Emotionale Armut ruft müdes Schulterzucken hervor
Dass ich den Umstand, dass da einer den Literatur-Nobelpreis bekommen hat, schon immer eher abschreckend empfunden habe, hatte ich auf diesem Blog schon einmal an anderer Stelle eingestanden. Deshalb kann ich auch nicht beurteilen, ob diese Adaption den Preisträger glücklich gestimmt hätte: Ich habe das Buch des bereits 1990 verstorbenen australischen Schriftstellers nicht gelesen.

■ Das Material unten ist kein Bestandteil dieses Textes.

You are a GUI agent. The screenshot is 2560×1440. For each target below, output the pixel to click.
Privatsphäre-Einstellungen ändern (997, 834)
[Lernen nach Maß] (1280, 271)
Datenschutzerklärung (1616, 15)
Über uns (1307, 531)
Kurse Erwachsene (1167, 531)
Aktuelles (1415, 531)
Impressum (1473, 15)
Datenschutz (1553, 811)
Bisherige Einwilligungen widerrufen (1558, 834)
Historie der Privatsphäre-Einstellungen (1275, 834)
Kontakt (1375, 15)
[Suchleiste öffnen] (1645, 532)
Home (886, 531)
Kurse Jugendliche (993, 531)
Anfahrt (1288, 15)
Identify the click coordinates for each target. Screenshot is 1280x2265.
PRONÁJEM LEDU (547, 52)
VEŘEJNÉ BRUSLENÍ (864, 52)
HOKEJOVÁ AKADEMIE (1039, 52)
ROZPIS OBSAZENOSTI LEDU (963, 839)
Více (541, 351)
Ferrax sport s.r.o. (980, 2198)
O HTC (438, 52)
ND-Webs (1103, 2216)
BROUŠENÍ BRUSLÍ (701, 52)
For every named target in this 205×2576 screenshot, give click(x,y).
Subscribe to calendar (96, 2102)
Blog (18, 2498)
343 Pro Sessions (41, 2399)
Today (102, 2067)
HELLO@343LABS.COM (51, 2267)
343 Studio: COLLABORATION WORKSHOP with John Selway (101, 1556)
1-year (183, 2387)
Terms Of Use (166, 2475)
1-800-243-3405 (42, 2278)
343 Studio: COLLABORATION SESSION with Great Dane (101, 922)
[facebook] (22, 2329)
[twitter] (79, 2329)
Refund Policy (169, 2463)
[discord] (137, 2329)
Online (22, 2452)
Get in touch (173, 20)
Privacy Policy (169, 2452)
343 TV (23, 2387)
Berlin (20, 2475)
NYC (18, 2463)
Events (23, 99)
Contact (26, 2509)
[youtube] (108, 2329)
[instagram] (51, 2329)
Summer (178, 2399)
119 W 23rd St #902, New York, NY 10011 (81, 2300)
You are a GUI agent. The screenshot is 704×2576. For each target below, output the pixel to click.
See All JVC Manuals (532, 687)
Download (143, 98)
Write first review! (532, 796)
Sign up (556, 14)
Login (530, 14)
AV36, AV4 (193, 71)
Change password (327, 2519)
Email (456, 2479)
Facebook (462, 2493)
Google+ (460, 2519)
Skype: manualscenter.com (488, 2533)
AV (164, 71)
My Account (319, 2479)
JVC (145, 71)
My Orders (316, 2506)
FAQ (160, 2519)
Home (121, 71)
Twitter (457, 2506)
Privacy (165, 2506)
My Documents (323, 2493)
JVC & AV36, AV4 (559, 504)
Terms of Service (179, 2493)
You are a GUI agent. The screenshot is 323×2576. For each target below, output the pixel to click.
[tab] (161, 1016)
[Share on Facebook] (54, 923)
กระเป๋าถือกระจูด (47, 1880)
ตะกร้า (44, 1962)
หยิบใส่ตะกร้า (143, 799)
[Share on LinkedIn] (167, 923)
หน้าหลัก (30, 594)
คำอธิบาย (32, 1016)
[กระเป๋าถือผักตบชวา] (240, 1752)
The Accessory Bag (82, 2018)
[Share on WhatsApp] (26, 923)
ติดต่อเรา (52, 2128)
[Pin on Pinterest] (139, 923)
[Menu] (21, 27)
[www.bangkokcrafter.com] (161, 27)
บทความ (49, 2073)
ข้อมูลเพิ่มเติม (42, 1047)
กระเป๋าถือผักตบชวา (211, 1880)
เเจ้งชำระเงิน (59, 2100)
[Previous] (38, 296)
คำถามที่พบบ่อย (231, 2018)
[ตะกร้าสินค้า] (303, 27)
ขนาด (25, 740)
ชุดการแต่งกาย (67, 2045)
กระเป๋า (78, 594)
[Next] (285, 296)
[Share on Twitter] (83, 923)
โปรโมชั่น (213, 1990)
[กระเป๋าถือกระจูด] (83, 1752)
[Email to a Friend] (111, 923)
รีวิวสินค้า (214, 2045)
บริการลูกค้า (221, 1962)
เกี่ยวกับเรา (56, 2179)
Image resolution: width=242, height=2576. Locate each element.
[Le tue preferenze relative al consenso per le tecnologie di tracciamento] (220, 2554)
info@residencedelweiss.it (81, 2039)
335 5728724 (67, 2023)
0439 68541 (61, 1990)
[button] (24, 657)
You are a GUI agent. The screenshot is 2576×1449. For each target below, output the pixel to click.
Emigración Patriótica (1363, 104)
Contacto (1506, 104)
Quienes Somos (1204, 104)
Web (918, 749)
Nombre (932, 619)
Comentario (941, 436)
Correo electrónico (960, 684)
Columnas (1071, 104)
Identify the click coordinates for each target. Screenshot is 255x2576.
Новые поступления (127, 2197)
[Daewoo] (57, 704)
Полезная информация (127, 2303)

Sicherlich ist es denkbar, dass bei der notwendigen Kürzung seines 600 Seiten umfassenden Werkes auf ein gerade mal 100 Seiten starkes Drehbuch einiges an Tiefe verlorengegangen sein mag. Ich denke aber, dass das Problem eher in der grundsätzlichen Szenerie liegt. Das Buch stammt aus dem Jahr 1973 und zeigt Menschen, die auch in dieser Zeit nicht typisch waren: Exaltierte Pseudo-Adlige, die sich in ihrer Umwelt wie Popstars feiern lassen und dabei gar nicht merken, dass niemand sie mag – so wenig wie sie andere mögen. So bleibt das Problem, das zeit- und schichtungebunden existiert und immer dann entsteht, wenn eine ungeliebte, extrem egozentrische Frau ihre Kinder ungeliebt und extrem egozentrisch erzieht, leider auf der Strecke. Zu groß ist die Distanz, die diese so unsympathischen Figuren in mir als Zuschauerin wecken, als dass ich Lust hätte, mir näher Gedanken über ihre persönlichen Konsequenzen zu machen. Da ist es auch kein Wunder, wenn am Ende das Ableben der Hauptfigur und die Reaktionen ihrer Angehörigen nicht mehr als ein müdes Schulterzucken hervorrufen. Dabei will ich gar nicht behaupten, dass »Im Auge des Sturms« ein schlechter Film sei. Aber das ist das Problem an Geschichten von unsympathischen Menschen: Sie müssen schon verdammt gut erzählt sein, um bei einem breiten Publikum Interesse oder gar Identifikationsbereitschaft zu wecken. Bei mir hat der Film diese beiden so wichtigen Kriterien für unterhaltsame zwei Stunden vor dem Fernseher jedenfalls nicht hervorgerufen und blieb so leider nur ein Sturm im Wasserglas.
Disclaimer: Fischpott hat ein Rezensionsexemplar der DVD von Polyband erhalten.